### [INPUT FOR THIS TASK]
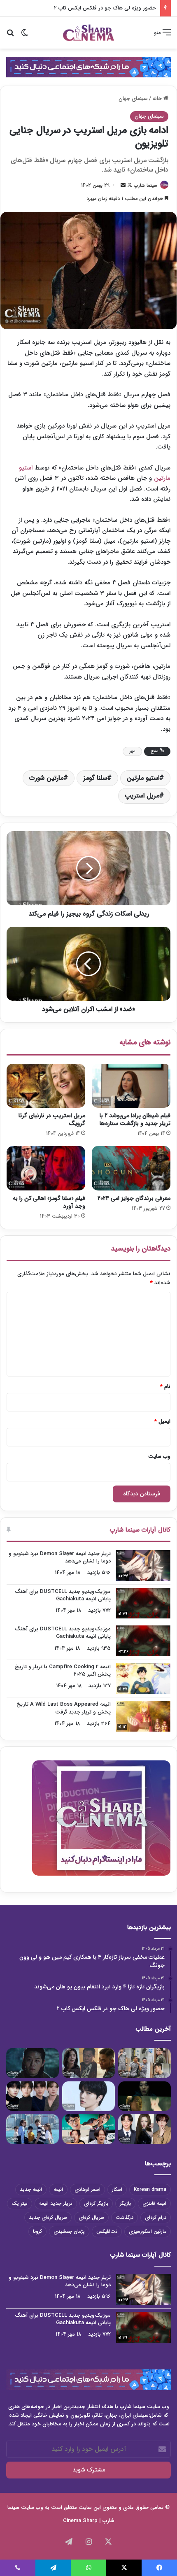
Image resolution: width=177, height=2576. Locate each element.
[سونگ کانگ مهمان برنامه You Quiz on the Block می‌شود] (88, 2096)
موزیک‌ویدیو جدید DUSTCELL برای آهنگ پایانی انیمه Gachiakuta (63, 1595)
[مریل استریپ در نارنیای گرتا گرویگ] (46, 1086)
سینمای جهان (133, 98)
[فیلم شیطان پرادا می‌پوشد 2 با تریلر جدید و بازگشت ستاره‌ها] (131, 1086)
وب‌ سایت (159, 1456)
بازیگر (125, 2203)
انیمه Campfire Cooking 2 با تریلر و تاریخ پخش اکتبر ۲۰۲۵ (63, 1670)
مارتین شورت (46, 778)
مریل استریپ (142, 795)
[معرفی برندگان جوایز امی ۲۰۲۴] (131, 1168)
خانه (157, 98)
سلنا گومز (95, 778)
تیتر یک (20, 2203)
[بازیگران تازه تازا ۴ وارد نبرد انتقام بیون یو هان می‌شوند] (88, 2063)
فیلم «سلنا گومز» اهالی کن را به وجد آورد (49, 1202)
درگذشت (124, 2217)
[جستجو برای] (10, 35)
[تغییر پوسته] (25, 35)
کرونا (37, 2231)
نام (165, 1386)
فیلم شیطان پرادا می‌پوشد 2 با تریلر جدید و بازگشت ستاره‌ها (135, 1119)
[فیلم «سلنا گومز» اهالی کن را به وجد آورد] (46, 1168)
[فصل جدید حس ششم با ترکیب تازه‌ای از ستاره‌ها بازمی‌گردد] (88, 2129)
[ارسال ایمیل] (123, 185)
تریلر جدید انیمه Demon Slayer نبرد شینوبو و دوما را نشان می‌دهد (60, 1557)
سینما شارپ (145, 185)
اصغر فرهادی (87, 2189)
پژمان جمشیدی (69, 2231)
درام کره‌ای (155, 2217)
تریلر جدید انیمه (55, 2203)
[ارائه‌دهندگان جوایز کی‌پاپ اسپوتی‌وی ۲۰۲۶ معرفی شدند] (32, 2096)
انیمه (58, 2189)
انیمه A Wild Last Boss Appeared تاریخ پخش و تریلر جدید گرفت (63, 1708)
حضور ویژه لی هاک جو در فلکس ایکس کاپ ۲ (105, 8)
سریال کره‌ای (91, 2217)
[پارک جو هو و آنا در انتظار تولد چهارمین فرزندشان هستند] (32, 2129)
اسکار (117, 2189)
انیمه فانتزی (154, 2203)
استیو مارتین (143, 778)
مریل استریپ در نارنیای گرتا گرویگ (52, 1119)
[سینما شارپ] (88, 67)
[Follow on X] (129, 185)
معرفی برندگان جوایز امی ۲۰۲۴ (134, 1198)
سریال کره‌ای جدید (48, 2217)
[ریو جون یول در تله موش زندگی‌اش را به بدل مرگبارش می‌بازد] (144, 2096)
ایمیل (162, 1421)
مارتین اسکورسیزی (147, 2231)
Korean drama (150, 2189)
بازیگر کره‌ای (96, 2203)
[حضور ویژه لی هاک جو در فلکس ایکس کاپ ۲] (32, 2063)
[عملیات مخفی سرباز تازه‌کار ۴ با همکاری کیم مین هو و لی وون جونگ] (144, 2063)
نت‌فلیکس (106, 2231)
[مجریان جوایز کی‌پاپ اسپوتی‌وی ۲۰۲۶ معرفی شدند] (144, 2129)
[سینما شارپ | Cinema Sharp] (88, 33)
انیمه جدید (31, 2189)
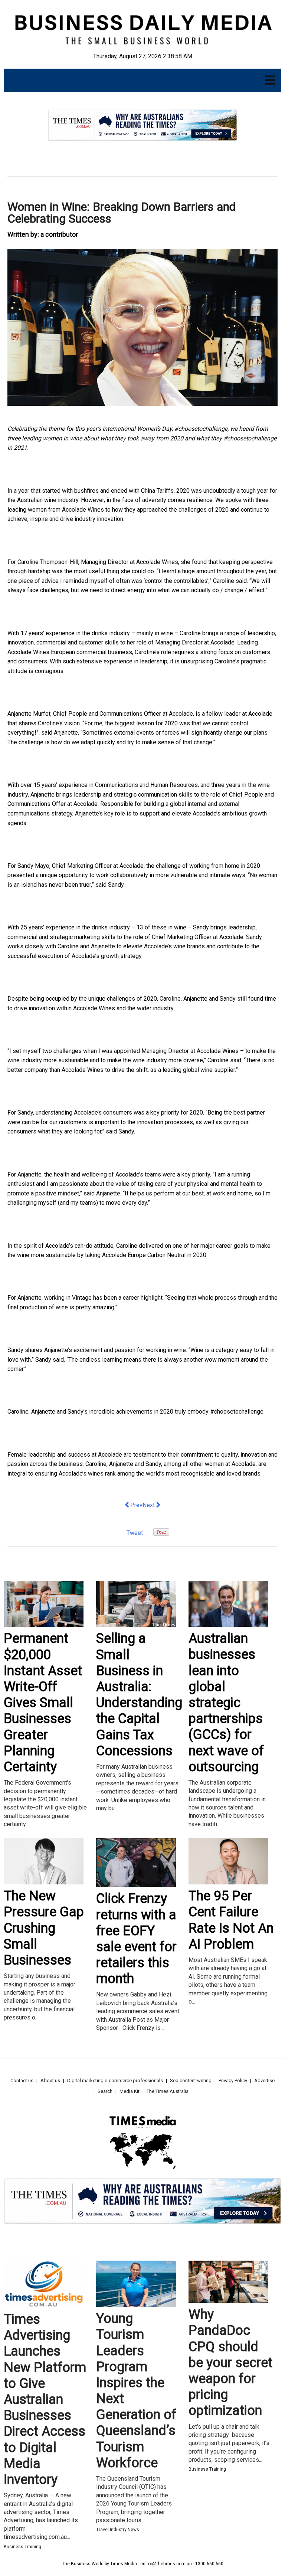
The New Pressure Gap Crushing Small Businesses (44, 1928)
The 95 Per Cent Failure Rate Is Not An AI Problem (231, 1920)
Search (105, 2091)
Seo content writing (191, 2080)
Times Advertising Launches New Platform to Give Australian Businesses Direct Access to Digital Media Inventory (45, 2399)
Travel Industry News (117, 2529)
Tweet (135, 1532)
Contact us (21, 2080)
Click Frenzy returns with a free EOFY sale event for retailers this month (136, 1938)
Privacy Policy (233, 2080)
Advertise (264, 2080)
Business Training (22, 2546)
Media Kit (129, 2091)
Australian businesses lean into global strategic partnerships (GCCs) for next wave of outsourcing (226, 1703)
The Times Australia (168, 2091)
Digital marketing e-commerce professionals (115, 2080)
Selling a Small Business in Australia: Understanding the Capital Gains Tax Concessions (139, 1694)
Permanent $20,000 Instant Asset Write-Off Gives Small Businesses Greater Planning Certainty (43, 1703)
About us (50, 2080)
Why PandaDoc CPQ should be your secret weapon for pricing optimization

### [PROBLEM DETAILS]
When a line in the records holds the string "شارپ", copy that line.

### [ANSWER AREA]
سینما شارپ (145, 185)
[سینما شارپ] (88, 67)
[سینما شارپ | Cinema Sharp] (88, 33)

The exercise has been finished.